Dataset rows

# # # # # # #

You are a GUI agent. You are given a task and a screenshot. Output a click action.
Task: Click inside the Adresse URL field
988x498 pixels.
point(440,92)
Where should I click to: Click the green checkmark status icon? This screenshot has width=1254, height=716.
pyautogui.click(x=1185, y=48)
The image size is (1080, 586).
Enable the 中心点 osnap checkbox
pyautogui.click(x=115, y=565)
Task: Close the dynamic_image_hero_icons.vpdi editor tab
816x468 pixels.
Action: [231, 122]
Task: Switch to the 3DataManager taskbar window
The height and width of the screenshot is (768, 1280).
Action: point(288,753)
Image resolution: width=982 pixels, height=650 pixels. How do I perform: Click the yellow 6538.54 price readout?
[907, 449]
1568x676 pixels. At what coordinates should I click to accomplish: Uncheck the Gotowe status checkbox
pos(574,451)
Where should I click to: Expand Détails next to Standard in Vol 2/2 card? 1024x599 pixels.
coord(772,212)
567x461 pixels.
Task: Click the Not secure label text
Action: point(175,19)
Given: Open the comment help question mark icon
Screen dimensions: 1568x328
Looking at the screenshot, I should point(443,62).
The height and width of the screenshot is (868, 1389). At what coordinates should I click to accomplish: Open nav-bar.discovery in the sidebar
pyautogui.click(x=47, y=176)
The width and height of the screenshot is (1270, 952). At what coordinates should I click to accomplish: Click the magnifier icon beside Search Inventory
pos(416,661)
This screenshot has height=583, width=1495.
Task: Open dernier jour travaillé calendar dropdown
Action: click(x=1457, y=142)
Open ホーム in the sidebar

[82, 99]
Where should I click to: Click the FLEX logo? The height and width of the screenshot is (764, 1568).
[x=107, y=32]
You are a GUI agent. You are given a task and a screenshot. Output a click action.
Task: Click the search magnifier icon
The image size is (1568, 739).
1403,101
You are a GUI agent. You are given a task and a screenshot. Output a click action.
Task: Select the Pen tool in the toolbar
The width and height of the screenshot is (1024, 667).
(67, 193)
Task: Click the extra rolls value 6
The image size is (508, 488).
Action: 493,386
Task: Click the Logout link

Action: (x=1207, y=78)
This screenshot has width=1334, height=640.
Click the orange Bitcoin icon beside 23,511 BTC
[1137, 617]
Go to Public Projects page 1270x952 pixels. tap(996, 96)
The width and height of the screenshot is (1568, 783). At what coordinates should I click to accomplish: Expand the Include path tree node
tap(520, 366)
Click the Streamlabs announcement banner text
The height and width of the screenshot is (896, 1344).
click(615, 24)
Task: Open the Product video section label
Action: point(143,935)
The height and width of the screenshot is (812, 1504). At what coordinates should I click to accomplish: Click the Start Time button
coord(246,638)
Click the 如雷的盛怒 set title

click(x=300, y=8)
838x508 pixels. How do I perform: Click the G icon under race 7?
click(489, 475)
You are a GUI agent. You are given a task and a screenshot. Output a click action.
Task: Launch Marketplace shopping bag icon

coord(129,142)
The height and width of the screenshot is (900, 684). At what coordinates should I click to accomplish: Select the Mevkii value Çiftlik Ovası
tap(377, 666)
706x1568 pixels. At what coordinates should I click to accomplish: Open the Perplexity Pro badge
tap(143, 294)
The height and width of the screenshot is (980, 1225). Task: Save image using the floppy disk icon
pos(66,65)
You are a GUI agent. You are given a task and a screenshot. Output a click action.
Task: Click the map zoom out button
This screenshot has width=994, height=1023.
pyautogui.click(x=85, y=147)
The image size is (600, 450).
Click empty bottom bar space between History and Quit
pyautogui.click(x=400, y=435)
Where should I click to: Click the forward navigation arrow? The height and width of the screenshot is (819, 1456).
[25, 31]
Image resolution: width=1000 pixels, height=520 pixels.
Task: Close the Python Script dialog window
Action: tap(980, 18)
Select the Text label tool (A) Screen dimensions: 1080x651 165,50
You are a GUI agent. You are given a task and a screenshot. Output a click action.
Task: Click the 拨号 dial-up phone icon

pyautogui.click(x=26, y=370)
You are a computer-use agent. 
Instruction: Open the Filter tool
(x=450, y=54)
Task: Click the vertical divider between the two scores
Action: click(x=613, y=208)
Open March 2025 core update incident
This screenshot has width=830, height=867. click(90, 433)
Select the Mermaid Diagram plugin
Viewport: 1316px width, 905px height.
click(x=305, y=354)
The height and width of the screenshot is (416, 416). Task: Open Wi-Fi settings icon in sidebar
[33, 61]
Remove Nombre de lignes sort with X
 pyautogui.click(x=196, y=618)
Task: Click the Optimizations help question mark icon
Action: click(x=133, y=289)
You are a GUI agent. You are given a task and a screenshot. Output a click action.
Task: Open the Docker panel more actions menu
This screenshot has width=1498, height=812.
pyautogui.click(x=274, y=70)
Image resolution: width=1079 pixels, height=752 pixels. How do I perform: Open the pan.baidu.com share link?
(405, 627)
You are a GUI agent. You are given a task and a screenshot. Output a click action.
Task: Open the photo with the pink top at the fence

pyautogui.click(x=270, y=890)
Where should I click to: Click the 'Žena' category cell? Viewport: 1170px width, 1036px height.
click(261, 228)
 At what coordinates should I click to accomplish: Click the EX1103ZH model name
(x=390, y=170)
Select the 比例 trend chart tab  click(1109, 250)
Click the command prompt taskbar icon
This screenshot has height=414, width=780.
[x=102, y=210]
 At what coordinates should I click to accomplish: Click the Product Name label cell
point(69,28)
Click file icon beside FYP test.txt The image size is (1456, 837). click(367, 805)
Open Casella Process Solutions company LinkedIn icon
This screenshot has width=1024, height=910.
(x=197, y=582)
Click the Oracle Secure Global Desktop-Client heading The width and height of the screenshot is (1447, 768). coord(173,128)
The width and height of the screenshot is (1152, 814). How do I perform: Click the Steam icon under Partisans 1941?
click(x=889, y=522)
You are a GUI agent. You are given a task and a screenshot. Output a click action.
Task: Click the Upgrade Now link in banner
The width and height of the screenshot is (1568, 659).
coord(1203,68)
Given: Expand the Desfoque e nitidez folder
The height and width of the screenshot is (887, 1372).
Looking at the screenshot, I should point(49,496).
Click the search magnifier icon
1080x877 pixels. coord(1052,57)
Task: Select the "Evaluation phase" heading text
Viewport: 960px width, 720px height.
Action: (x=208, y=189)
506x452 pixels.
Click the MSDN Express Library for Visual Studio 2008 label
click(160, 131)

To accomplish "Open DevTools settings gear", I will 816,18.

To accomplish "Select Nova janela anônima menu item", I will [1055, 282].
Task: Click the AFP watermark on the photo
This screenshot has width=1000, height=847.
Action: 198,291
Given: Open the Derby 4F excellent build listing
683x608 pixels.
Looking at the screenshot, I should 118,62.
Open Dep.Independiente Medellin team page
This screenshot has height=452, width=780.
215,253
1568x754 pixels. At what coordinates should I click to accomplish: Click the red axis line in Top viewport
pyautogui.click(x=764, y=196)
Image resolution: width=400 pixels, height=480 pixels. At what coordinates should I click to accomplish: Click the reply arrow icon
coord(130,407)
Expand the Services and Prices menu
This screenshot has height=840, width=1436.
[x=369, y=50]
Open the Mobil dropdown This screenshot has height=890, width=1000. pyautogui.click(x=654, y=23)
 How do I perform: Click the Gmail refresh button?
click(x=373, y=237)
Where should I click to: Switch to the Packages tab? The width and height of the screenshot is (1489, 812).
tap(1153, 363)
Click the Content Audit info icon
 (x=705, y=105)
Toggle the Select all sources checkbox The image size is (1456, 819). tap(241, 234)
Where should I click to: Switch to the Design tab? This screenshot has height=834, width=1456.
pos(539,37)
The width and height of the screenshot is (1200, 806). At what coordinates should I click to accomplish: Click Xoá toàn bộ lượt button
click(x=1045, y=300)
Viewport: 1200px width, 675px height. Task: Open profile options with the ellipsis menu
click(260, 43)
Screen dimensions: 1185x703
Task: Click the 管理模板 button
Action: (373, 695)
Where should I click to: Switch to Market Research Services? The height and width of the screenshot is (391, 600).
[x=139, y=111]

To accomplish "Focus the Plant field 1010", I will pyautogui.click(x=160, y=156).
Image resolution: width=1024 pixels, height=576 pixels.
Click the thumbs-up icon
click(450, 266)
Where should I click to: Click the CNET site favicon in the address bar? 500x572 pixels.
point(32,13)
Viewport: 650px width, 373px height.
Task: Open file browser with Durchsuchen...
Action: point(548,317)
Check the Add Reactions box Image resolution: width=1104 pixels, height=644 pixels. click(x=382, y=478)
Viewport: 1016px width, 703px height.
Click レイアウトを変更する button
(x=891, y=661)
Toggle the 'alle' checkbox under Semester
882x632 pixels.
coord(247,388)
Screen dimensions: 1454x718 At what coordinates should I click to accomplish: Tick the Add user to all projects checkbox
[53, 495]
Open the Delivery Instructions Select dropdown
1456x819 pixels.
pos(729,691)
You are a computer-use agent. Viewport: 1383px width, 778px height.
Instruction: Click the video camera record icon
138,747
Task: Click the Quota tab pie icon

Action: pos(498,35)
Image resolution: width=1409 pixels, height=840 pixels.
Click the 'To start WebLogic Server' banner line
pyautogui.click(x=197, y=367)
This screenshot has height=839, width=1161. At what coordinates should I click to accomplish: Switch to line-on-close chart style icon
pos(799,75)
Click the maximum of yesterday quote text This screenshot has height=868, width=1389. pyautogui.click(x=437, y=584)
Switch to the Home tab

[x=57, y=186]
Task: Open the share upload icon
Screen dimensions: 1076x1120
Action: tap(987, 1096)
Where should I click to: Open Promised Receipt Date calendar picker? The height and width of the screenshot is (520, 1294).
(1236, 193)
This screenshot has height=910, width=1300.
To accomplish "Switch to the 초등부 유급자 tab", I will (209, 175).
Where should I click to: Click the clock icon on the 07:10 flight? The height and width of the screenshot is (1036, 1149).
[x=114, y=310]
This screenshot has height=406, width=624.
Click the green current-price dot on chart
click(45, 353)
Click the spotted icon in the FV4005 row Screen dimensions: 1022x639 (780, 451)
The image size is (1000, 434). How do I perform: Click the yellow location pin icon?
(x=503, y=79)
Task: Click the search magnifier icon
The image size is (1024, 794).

# # # # # # #

> [What the exercise asks] Reproduce the stretch of data from the line containing "Click the Oracle" through the line containing "click(x=889, y=522)", swapping "Steam" for "GOG" and leaving everything else as it is.

> [Task result]
Click the Oracle Secure Global Desktop-Client heading The width and height of the screenshot is (1447, 768). coord(173,128)
The width and height of the screenshot is (1152, 814). How do I perform: Click the GOG icon under Partisans 1941?
click(x=889, y=522)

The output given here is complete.